* TASK DETAILS: Write out the entries below in full, exactly as given.

———

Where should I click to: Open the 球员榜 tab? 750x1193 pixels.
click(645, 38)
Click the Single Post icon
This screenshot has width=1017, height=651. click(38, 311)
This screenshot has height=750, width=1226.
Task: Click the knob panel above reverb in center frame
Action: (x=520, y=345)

———

* ANSWER TO THE PROBLEM:
Where should I click to: Open the 球员榜 tab? 750x1193 pixels.
click(645, 38)
Click the Single Post icon
This screenshot has width=1017, height=651. click(38, 311)
This screenshot has height=750, width=1226.
Task: Click the knob panel above reverb in center frame
Action: (x=520, y=345)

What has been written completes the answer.